BEGIN SOURCE EXTRACT

We spent Christmas in Bakewell this year, away with family and my eldest daughter is obsessed with Bakewell tarts. I didn’t have the heart to tell her, that the locals would be less than impressed by her choosing a tart over a Bakewell pudding, but the little lady gets what the little lady wants.
Of course, it is pure coincidence that the Bakewell Tart Shop sells pies too. I really should have checked to see whether the Bakewell Pudding Shop sells pies as well but I was already getting “the glare” so I had to crack on and secure purchases.
One giant Bakewell Tart, a steak and ale pie and a lamb and leek pie.
I’ve had the Lamb and leek before, I think it featured in Life of Pies and it was quite impressive from memory. So this time I’m going to weigh in firstly with the Steak and Ale. I pop it out of the branded paper bag and into the oven for 20 or so minutes.
It is quite a deep and heavy pie, which is always a pleasing sight, marked with a triangle on top to denote the flavour. As it cooks in the oven, I can confirm a slight buttery waft is emanating from inside, particularly pleasurable in my case as I am still very slowly getting my smell back after the dreaded COVID.
The crust is very prominent, a lovely golden brown colour, slightly flaky but crisp to cut into. I get some scissors to cut out the foil tray, as it doesn’t seem to be dis-lodging but I manage to keep it intact and out on to the plate and it is well baked and perfectly formed.

END SOURCE EXTRACT
BEGIN INFORMATION

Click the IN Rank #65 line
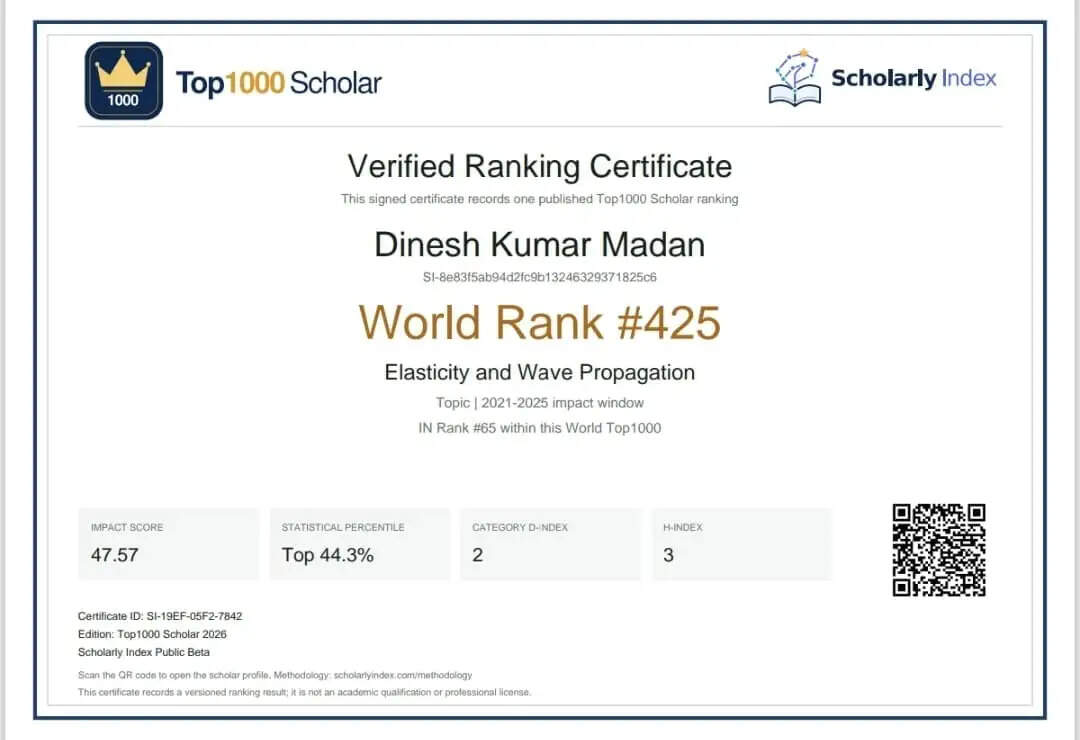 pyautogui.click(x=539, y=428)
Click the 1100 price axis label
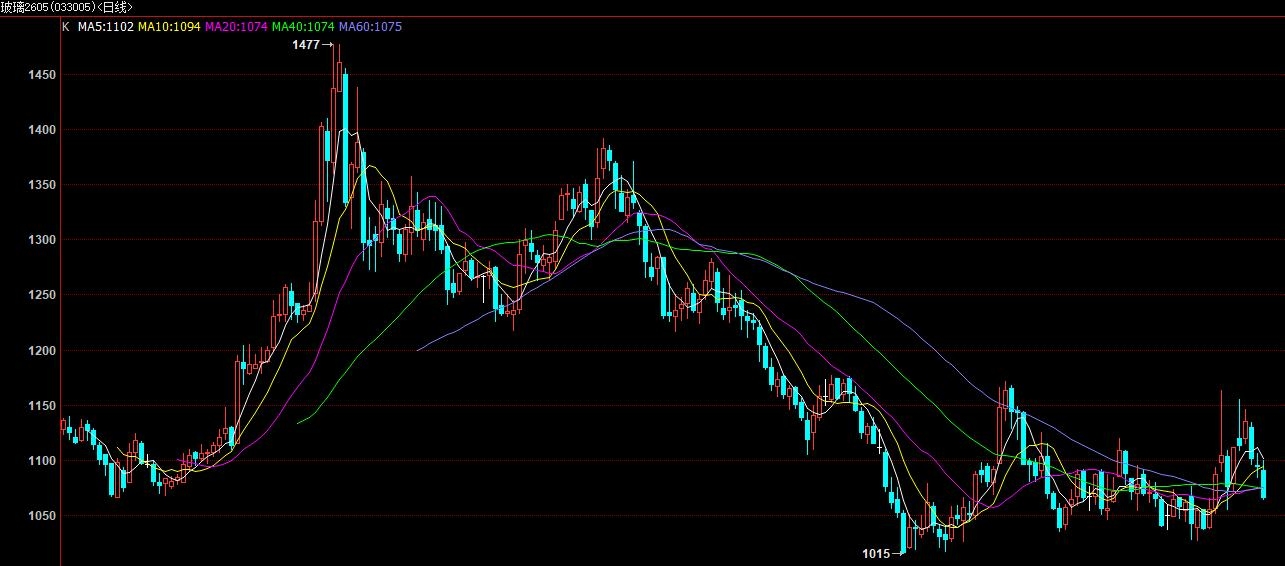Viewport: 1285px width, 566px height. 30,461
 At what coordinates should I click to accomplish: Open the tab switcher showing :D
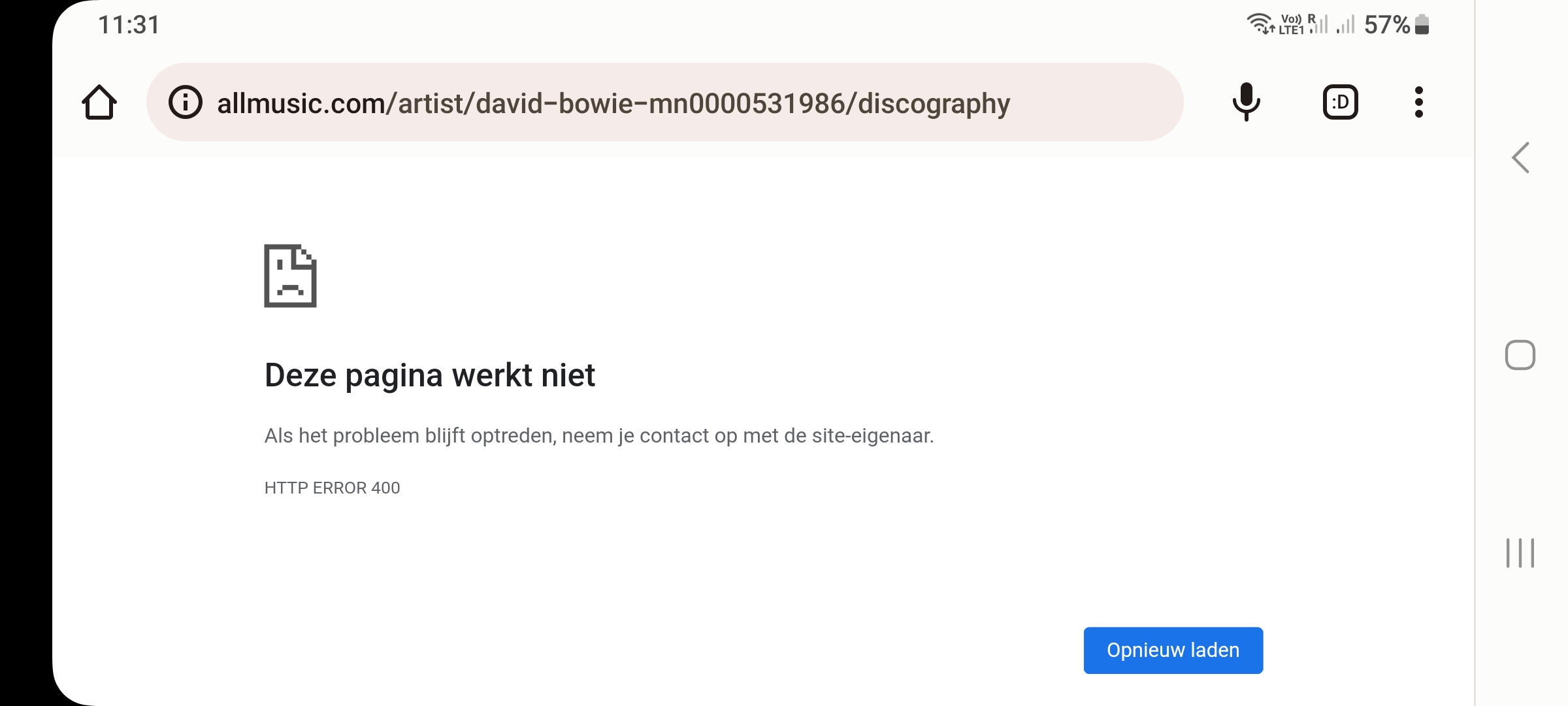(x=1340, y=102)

END INFORMATION

## YOUR INSTRUCTIONS
According to the pie review, for about how long does the writer bake the steak and ale pie in the oven?

## OUTPUT FOR THIS EXERCISE
For 20 or so minutes.